What was the result of the Gary dinners? Simply that, whereas in previous panics gravestones of steel producer and middlemen had been numerous, not one important failure in the trade was recorded as a result of the 1907 panic. There is no question that this was due to the leadership of the head of the Steel Corporation.
Early in 1909—on February 18th—another meeting of the steel leaders was held, this time taking the shape of a luncheon. This occasion, in a sense, was the formal breaking up of the Gary dinner programme, as it was then that Judge Gary, satisfied that several of his competitors had departed from their intention to maintain for themselves respectively stability of business and prices, announced that the Steel Corporation would in future “go it alone.” That it would get what business it could and would not divulge its affairs to competitors.

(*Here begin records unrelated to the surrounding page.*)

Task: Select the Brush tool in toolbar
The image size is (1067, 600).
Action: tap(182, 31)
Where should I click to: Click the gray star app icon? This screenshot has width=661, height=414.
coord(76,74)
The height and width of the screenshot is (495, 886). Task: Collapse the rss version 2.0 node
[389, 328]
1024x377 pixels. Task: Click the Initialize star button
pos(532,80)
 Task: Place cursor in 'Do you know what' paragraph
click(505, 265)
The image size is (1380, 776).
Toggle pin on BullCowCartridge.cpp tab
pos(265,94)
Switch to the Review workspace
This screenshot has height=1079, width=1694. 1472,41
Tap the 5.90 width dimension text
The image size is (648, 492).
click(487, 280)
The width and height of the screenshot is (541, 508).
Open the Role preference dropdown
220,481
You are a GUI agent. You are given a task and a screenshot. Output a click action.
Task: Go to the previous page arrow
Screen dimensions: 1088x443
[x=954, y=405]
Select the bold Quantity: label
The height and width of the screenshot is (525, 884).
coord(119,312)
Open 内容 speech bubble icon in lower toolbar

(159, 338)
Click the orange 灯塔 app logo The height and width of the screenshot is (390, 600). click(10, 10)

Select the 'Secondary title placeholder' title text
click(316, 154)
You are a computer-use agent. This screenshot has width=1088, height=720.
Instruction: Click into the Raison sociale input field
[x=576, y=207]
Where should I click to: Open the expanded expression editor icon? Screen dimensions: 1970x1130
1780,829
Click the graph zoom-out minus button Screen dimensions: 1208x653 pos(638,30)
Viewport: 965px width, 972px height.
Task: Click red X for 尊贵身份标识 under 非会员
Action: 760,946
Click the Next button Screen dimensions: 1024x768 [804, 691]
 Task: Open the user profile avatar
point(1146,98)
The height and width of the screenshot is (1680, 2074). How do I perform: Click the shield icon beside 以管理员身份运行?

This was followed by the so-called open market in steel which sent prices down to a very low level.
And here might be inserted an interesting fact. Orders were sent out to the various sales managers of the different Corporation subsidiaries that they were to go after business and get all they could, orders particularly welcome to those who had longed for the flesh pots of Egypt, the old Carnegie methods, and who believed that the big company could force its competitors to the wall by such a course. A vigorous campaign for orders followed, both on the part of the Corporation subsidiaries and the independent companies, but the result went largely to prove that the big company did not have the power which its enemies claimed it had, of crushing competition. In the words of Colonel H. P. Bope, vice-president and sales manager of the Carnegie Steel Co., and a graduate of the Carnegie steel school, the result of the 1909 sales campaign was a disappointment to him, the Corporation failed to cut into its competitors’ business, losing a little to them in some lines as a matter of fact.
There was yet another dinner to come. On October 15, 1909, the steel makers of the United States and Canada joined together to honor the man who had first called them together during the stirring and dangerous panic times two years previous. The leader of the movement was Charles M. Schwab, and many of the most prominent men in the trade made speeches in honor of the guest of the evening. It was, as Mr. Schwab said, “the first time when the heads of all the big concerns in the United States and Canada had gathered to do honor to a man who has introduced a new and successful principle in our great industry.”
T. J. Drummond, vice-president of the Algomah Steel Corporation, in his address defined this principle as the doctrine that “what is good for my competitors is good for me.”
Referring to the Judge Gary leadership in the trying times the trade had passed through Mr. Drummond said: “Always the voice of our leader rang strong and clear, ‘Steady, boys, and play the game.’ And by the Lord, you played, and played it fair.”
A beautiful cup of gold was presented to the Judge by his steel colleagues at this, the very last of the Gary dinners.
The question of price restraint, or the Corporation’s influence in maintaining or depressing the price of steel, is suggested naturally by that of price fixing at the Gary dinners. This question is one seriously affecting the Corporation’s existence, being interwoven closely in that of the treatment of competitors. Getting down to basic facts the principal objection of the man in the street to trusts or monopolies is that the securing of unchallengeable power by one concern in any industry is likely to lead to higher prices or lower quality, either of which would swell the profits of the monopolistic corporation and would harm the public. It is therefore important to consider the Corporation’s general policy in the matter of prices.
During the Steel dissolution suit a number of competitors and of steel consumers testified that the big company had always endeavored to “steady” prices, a fact evidenced by the very holding of the celebrated dinners. That it had always been the last to advance, and was equally loath to reduce. They agreed, however, that the steadying influence was brought to bear, not to keep prices at levels where enormous profits could be reaped, but rather at such quotations as gave the manufacturer only a fair and equable profit on his investment, evidenced by the fact that the Corporation, unlike many of its competitors, fixed an approximate high-water mark for prices in boom times, and made no attempt, in fact refused to sell above these, although they were much lower, to use a phrase made familiar in the old days of railroading “than the traffic could bear.” These witnesses also asserted that the tendency of prices since the birth of the Steel Corporation had been downward and finally that the quality of the product, and these were men qualified to know whereof they spoke, had been appreciably bettered.
In its decision the U. S. District Court pronounced itself as satisfied that the Corporation did not have the power, even if it wanted to, to force prices to an abnormal level. The Court found it proven that steel prices could not be advanced arbitrarily above the level quoted by any important competitor in the field, and that the so-called independent companies were themselves too large and too powerful to be forced to the wall by the methods that have been employed by some “trusts” to secure monopoly.